[THE TASK]
Repeat each record word for word.

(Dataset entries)
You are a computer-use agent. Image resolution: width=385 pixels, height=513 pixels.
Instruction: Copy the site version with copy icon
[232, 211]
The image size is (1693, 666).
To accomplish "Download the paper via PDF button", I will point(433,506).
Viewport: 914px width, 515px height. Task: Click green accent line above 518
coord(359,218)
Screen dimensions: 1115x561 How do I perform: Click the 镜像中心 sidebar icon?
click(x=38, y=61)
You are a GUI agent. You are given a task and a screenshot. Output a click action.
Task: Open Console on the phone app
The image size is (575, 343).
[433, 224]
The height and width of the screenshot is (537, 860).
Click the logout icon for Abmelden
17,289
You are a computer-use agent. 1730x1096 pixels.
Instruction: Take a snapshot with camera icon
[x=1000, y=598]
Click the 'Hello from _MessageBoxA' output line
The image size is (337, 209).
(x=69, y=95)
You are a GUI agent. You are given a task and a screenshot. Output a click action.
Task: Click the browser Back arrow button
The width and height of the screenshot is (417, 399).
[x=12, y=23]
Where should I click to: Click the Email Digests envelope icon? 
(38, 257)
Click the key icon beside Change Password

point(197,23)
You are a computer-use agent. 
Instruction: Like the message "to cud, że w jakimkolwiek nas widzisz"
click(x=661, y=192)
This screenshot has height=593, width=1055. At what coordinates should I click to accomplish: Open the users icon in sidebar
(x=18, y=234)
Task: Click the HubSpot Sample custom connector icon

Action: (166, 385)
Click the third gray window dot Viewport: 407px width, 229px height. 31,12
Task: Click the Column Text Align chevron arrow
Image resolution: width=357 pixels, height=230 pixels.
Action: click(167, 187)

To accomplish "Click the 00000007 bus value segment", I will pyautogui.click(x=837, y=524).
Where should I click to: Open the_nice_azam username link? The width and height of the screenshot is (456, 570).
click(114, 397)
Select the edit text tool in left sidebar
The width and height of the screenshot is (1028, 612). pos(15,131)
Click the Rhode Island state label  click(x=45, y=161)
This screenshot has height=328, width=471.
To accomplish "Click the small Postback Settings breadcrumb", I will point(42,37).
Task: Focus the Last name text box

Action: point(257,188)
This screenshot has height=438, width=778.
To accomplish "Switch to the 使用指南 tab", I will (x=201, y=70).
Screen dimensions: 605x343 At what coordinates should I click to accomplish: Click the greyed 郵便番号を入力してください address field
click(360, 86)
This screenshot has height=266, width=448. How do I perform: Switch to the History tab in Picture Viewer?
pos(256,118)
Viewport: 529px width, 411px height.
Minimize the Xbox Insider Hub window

[ANSWER TO THIS EXERCISE]
You are a computer-use agent. Image resolution: width=385 pixels, height=513 pixels.
Instruction: Copy the site version with copy icon
[232, 211]
The image size is (1693, 666).
To accomplish "Download the paper via PDF button", I will point(433,506).
Viewport: 914px width, 515px height. Task: Click green accent line above 518
coord(359,218)
Screen dimensions: 1115x561 How do I perform: Click the 镜像中心 sidebar icon?
click(x=38, y=61)
You are a GUI agent. You are given a task and a screenshot. Output a click action.
Task: Open Console on the phone app
The image size is (575, 343).
[433, 224]
The height and width of the screenshot is (537, 860).
Click the logout icon for Abmelden
17,289
You are a computer-use agent. 1730x1096 pixels.
Instruction: Take a snapshot with camera icon
[x=1000, y=598]
Click the 'Hello from _MessageBoxA' output line
The image size is (337, 209).
(x=69, y=95)
You are a GUI agent. You are given a task and a screenshot. Output a click action.
Task: Click the browser Back arrow button
The width and height of the screenshot is (417, 399).
[x=12, y=23]
Where should I click to: Click the Email Digests envelope icon? 
(38, 257)
Click the key icon beside Change Password

point(197,23)
You are a computer-use agent. 
Instruction: Like the message "to cud, że w jakimkolwiek nas widzisz"
click(x=661, y=192)
This screenshot has height=593, width=1055. At what coordinates should I click to accomplish: Open the users icon in sidebar
(x=18, y=234)
Task: Click the HubSpot Sample custom connector icon

Action: (166, 385)
Click the third gray window dot Viewport: 407px width, 229px height. 31,12
Task: Click the Column Text Align chevron arrow
Image resolution: width=357 pixels, height=230 pixels.
Action: click(167, 187)

To accomplish "Click the 00000007 bus value segment", I will pyautogui.click(x=837, y=524).
Where should I click to: Open the_nice_azam username link? The width and height of the screenshot is (456, 570).
click(114, 397)
Select the edit text tool in left sidebar
The width and height of the screenshot is (1028, 612). pos(15,131)
Click the Rhode Island state label  click(x=45, y=161)
This screenshot has height=328, width=471.
To accomplish "Click the small Postback Settings breadcrumb", I will point(42,37).
Task: Focus the Last name text box

Action: point(257,188)
This screenshot has height=438, width=778.
To accomplish "Switch to the 使用指南 tab", I will (x=201, y=70).
Screen dimensions: 605x343 At what coordinates should I click to accomplish: Click the greyed 郵便番号を入力してください address field
click(360, 86)
This screenshot has height=266, width=448. How do I perform: Switch to the History tab in Picture Viewer?
pos(256,118)
Viewport: 529px width, 411px height.
Minimize the Xbox Insider Hub window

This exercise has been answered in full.